具体的には、長期住宅ローンについて実行時期、約定金利などの管理とともに、想定プリペイメント率の乖離が期間損益に与える影響のモニタリングを強化し、確認ツールを整備して4月には月次報告体制を確立。リスク管理の高度化を着実に進めることで高品質・低価格の住宅ローンを提供し、リスクマネジメントでの収益も伸ばした。
加えて、FinTechによる新たな切り口で、リテール事業との協働により、住宅ローン管理の可能性にチャレンジ。AIを活用したプリペイメントリスクのモデル化によるヘッジ取引の効率化とALM収益計画の精緻化を目指し、実証実験を開始した。
2016年9月、日本銀行は2%の物価上昇目標に向けて、金融市場調節方針としてイールドカーブコントロールを導入。2016年1月から開始された短期金利のマイナス金利政策に加え、10年物国債の金利が概ね0%程度で推移するよう買い入れを行うことで短期から長期までの金利全体の動きをコントロールすること。長期金利を0%、短期金利をマイナス金利にすることで、国内金融機関の収益改善を目指した。

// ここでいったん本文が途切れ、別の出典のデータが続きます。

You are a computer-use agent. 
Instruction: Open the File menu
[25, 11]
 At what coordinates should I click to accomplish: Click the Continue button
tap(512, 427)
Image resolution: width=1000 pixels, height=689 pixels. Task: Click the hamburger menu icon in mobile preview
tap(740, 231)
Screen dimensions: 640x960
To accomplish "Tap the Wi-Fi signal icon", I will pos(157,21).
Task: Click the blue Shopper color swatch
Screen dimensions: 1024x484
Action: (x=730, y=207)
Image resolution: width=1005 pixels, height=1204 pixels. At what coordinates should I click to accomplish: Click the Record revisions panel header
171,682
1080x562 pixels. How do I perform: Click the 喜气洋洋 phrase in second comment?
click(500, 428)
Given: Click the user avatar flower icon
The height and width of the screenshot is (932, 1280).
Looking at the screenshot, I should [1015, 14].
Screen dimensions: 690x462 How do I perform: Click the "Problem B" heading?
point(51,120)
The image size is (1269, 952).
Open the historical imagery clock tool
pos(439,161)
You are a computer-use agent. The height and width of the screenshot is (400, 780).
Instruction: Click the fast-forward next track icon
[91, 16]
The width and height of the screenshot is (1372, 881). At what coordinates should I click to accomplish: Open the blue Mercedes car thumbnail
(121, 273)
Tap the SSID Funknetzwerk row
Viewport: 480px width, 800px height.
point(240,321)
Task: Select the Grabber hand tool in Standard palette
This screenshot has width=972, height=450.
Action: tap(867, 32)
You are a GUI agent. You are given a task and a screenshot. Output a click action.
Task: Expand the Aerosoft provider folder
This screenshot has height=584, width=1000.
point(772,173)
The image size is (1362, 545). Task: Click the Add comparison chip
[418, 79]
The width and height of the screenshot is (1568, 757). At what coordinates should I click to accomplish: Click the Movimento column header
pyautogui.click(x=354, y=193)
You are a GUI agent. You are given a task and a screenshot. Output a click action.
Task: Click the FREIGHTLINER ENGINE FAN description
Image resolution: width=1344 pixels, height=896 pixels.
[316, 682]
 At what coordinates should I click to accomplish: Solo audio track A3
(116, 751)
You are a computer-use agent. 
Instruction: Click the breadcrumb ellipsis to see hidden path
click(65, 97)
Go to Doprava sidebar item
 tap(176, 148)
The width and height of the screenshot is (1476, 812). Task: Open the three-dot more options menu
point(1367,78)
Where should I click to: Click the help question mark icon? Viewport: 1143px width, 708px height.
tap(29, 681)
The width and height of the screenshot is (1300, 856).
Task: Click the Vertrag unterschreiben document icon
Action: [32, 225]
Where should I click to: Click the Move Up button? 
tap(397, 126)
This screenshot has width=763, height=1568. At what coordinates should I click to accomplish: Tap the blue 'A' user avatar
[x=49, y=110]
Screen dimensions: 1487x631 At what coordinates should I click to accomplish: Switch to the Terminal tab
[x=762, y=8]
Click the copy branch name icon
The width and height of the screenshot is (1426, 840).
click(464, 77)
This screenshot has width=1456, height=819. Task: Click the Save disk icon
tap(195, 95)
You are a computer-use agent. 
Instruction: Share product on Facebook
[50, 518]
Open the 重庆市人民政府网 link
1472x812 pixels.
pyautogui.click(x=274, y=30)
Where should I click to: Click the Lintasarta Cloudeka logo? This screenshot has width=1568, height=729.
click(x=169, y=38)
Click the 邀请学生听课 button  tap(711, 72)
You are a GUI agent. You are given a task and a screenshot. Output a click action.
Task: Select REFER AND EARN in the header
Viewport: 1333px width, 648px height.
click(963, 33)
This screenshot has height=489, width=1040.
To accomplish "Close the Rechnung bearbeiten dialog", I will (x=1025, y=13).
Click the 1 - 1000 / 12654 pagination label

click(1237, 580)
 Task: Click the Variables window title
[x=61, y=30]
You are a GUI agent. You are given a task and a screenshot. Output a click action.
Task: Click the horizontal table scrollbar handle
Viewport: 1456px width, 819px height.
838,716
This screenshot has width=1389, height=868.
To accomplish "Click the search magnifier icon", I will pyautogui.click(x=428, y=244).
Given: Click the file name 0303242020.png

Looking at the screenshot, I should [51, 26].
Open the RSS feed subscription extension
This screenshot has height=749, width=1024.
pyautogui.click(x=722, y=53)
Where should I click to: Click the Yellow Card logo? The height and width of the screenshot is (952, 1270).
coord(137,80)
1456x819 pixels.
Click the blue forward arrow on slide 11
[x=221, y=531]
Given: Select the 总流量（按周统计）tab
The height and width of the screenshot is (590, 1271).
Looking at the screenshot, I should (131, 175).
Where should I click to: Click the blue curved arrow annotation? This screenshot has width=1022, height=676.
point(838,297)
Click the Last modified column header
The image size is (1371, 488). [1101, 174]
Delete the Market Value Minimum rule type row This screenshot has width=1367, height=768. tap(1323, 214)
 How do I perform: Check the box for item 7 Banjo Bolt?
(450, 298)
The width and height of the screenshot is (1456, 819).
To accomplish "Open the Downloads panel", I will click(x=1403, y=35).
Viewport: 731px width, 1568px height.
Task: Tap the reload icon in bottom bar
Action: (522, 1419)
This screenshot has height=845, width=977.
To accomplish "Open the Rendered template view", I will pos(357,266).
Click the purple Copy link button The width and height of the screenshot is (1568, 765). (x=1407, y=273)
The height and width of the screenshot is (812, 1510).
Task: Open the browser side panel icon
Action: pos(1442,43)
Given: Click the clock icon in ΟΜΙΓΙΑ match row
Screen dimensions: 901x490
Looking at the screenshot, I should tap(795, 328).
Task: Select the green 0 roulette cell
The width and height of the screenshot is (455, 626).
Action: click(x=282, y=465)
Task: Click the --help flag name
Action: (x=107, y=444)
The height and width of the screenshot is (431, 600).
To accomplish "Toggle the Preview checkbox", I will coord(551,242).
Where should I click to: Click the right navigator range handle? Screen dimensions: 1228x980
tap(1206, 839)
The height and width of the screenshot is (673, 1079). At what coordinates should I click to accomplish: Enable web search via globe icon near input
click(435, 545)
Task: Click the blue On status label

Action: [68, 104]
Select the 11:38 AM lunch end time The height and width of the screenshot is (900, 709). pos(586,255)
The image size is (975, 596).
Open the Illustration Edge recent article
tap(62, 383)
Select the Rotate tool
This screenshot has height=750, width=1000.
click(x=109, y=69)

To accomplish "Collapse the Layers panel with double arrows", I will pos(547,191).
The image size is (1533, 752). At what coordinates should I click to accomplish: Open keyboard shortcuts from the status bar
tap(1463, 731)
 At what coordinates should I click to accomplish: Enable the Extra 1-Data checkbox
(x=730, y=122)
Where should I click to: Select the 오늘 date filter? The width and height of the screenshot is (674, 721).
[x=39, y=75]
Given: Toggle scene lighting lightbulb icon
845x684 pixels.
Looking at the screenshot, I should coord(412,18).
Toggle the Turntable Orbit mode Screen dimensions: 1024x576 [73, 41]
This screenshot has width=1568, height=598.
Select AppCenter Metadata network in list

住宅ローンや定期預金などにおいて、顧客都合により契約満期日前に解約となることで、期待収益が得られなくなるリスク。想定よりも期限前返済が減少する場合はリスク量が増加、想定よりも期限前返済が増加する場合はリスク量が減少する。特に住宅ローンは契約期間も長いことから、そのリスク量増減による収益への影響が大きい。